Convergence history using boundary velocity metrics for optimization problem (SP) with initial material configuration of \( 4\times 4 \) equally spaced circular array of holes

A summary of the two test design shapes along with the three topologically optimized solutions, designated as “Design A,” “Design B,” and “Design C,” is provided in Table 3.

Table 3 Comparison of test designs with locally optimal solutions for optimization problem (SP)

All of the topologically optimized designs outperformed the two test designs presented earlier. Design A achieved a \( 3.5\% \) and \( 2.2\% \) improvement in radiated thermal heat power from Test Designs 1 and 2, respectively. Likewise, both Designs B and C achieved a \( 4.3\% \) and \( 2.9\% \) improvement in performance over Test Designs 1 and 2, respectively.

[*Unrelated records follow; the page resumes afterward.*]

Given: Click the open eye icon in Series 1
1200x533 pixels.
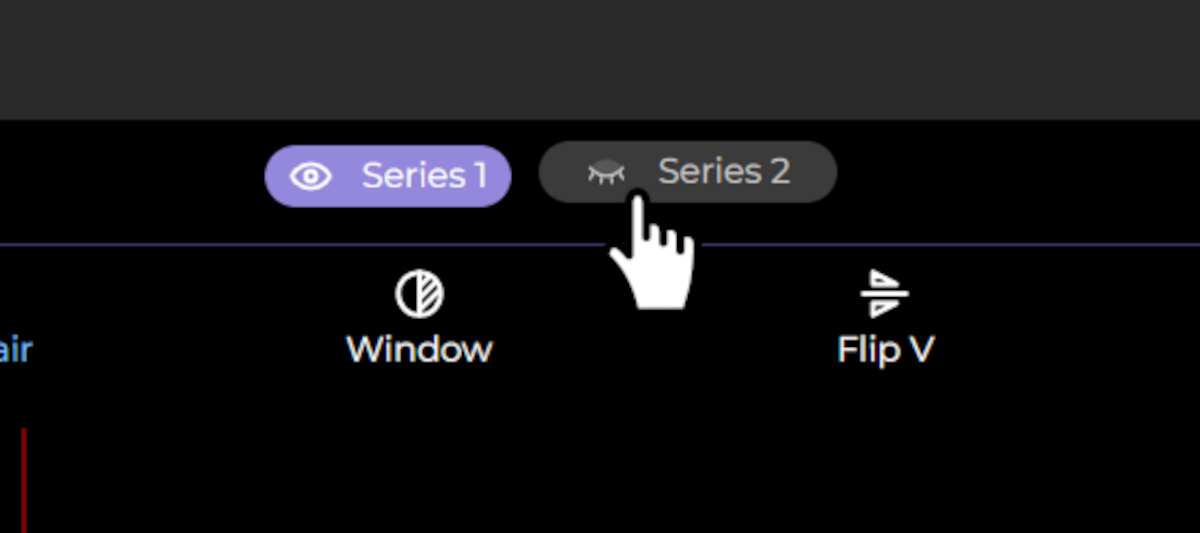Looking at the screenshot, I should pos(310,177).
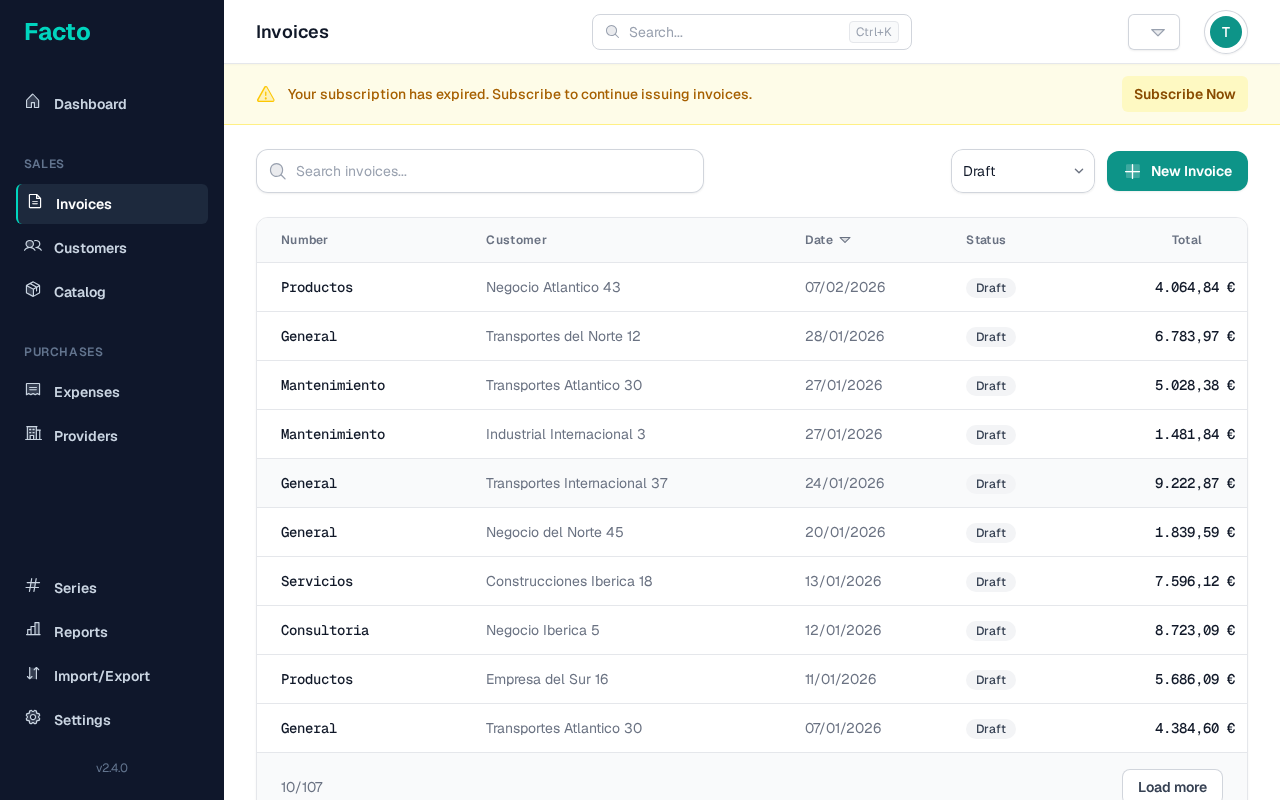Open the Draft status filter dropdown

(x=1022, y=171)
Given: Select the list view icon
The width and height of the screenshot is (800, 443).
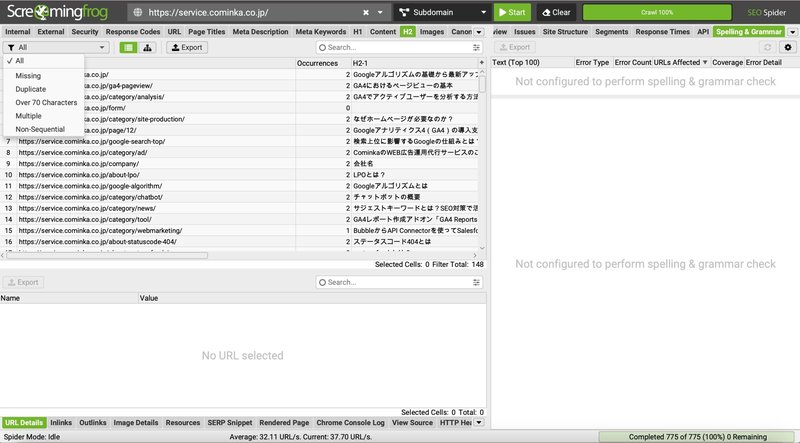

Another important finding here is that the added topological complexity in Design B and C offer only a \( 0.8\% \) improvement in performance (in terms of radiated heat power) over Design A. Additionally, both Designs B and C are iso-performing, meaning they both radiate the same heat power. Therefore, the additional geometric complexity found in Design C compared to Design B in no way improves the performance. This finding suggests that design problems exist where too much geometric complexity could stunt or even degrade performance. Whether or not added geometric complexity affords better performing designs is problem-dependent.

7 Conclusions

In this paper, we presented a level set-based topology optimization method to maximize thermally radiated heat power. Using the adjoint method, we derived a shape derivative for this class of problems which was necessary for our gradient-based solver. The topology optimization method was then demonstrated on an example 2D problem of an aluminum plate radiating heat to the surrounding environment. The problem was well posed by including a single volume fraction constraint. We solved this problem using three different initial material configurations, each yielding a distinct locally optimal design. Our method was shown to converge smoothly by tracking the iteration histories of the objective, constraint, augmented Lagrangian, and Lagrange multiplier. The \( L_1 \) and \( L_2 \) norms of the boundary velocity also indicated that the solutions had converged. The resulting locally optimal geometries indicated that adding geometric complexity, in the form of voids and branching features, can in fact improve the performance. However, the performance benefit gained by increasing topological complexity can also stagnate. Because of these findings, it is important that we consider methodologies to explore the design tradespace in order to not only identify new unintuitive topological features, but also better understand their cost-benefit between geometric complexity and performance.